Answer. As is indicated by the exercise itself that the exact answer would be extremely difficult, we let ourselves loose on the question. For each hole we can find a channel diagonal that connects a vertex of the hole boundary and a vertex on the exterior or a vertex on another hole that has already been in a recursive way not connected with the exterior through the channels. Split the channels a little bit so two new vertices are introduced for each channel. Once this manipulation is done, the polygon with holes has been turned into a concave polygon with (n + 2h) vertices and without holes. According to the theorem Fisk proved, Floor((n+2h) / 3) is enough, though it obviously might not be the tight upper bound)
Exercise 1.39. Prove the Fortress theorem which declares that to cover the exterior of polygons with n vertices, Ceiling(n/2) guards are needed for some polygons, and sufficient for all of them.

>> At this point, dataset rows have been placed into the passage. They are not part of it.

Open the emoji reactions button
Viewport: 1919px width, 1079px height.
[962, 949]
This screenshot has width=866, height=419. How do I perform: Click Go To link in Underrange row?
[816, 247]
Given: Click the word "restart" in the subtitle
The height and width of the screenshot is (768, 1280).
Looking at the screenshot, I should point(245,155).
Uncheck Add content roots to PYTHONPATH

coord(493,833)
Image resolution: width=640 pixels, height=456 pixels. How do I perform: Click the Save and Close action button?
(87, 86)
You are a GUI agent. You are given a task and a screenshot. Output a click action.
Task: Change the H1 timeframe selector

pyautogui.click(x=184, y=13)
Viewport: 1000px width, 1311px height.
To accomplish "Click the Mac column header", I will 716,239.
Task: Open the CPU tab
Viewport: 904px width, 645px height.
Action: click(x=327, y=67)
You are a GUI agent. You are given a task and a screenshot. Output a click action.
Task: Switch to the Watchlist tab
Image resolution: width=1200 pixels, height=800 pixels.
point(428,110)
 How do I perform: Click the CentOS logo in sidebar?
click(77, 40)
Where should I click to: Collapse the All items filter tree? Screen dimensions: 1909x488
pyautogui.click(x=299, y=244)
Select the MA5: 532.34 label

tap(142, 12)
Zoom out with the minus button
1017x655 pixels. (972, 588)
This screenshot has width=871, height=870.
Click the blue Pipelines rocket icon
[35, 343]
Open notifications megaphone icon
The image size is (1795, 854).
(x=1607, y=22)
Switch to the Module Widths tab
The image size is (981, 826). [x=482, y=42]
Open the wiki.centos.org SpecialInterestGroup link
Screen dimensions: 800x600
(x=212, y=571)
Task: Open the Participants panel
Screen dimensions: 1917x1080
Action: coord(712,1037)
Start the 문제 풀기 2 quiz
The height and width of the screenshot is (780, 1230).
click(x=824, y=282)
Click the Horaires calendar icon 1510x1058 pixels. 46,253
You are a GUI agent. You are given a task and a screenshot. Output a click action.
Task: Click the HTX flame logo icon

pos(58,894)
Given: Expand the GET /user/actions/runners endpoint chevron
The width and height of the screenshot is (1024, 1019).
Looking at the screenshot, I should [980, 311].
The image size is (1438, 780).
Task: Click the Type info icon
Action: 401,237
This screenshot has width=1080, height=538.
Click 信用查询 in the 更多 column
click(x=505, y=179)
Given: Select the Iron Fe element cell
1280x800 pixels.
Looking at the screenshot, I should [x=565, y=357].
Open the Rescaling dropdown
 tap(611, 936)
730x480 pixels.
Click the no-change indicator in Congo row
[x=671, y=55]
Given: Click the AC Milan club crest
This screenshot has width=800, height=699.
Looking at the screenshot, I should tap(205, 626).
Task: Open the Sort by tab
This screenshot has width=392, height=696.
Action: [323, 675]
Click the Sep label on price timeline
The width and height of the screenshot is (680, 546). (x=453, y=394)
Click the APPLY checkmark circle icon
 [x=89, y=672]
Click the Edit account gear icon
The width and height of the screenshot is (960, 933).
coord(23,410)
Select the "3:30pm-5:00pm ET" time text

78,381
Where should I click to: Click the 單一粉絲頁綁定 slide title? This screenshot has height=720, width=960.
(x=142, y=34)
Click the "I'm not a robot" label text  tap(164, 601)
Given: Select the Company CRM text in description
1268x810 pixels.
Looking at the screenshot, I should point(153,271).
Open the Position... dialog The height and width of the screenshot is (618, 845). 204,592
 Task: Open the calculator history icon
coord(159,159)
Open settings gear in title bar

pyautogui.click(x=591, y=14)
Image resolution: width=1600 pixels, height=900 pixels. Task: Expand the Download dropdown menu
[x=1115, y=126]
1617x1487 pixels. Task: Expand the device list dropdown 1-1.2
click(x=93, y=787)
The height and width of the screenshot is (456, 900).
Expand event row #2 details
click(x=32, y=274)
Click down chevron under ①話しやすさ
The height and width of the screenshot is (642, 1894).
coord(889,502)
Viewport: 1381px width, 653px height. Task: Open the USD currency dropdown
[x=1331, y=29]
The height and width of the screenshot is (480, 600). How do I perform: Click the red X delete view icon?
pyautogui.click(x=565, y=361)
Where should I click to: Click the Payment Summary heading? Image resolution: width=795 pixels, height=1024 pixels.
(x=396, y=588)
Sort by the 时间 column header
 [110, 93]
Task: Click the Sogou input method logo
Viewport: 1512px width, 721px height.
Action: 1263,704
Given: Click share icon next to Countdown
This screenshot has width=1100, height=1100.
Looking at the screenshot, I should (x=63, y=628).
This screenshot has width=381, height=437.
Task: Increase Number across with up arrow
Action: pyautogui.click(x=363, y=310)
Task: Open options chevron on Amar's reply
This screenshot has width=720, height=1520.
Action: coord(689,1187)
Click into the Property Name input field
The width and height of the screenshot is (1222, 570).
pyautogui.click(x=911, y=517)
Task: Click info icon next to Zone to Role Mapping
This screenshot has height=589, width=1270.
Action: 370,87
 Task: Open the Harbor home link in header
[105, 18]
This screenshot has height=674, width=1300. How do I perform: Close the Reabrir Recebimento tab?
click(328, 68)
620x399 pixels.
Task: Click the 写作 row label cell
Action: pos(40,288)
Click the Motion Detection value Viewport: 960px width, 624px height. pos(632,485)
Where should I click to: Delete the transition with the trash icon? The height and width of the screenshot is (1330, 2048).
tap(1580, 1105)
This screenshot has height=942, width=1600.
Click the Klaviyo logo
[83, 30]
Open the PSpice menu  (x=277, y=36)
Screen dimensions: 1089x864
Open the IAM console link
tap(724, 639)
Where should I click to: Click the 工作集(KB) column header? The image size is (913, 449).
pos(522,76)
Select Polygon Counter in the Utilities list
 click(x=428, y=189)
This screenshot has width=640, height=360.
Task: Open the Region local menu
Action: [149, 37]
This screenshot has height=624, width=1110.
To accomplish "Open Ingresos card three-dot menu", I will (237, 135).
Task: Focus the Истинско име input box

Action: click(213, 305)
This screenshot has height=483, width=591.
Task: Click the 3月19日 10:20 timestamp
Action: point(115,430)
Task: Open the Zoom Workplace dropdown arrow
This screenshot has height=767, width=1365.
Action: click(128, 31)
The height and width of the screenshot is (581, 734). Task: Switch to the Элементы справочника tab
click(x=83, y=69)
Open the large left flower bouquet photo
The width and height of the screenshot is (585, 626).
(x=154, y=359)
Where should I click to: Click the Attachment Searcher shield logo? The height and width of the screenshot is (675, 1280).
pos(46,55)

Proof. If we place the guards at (or as close as possible to) every second vertex of the polygon, it is easy to see the verity of the statement. It looks like this number is only mandated for polygons with small number of vertices, such as 4 and 6.
Exercise 1.40. For any n > 3, construct a polygon P with n vertices such that Ceiling(n/3), placed anywhere on the plane, are sometimes necessary to cover the exterior of P.
Answer. Comb with blunt teeth (with 2 vertices) joining at a single points with one another and a cover to prevent a guard at a distance from overseeing the comb.
Exercise 1.41. Let P be a polyhedron with a tetrahedralisation where all edges and diagonals of the tetrahedralisation are on the boundary of P. Make a conjecture about the number of guards needed to cover P.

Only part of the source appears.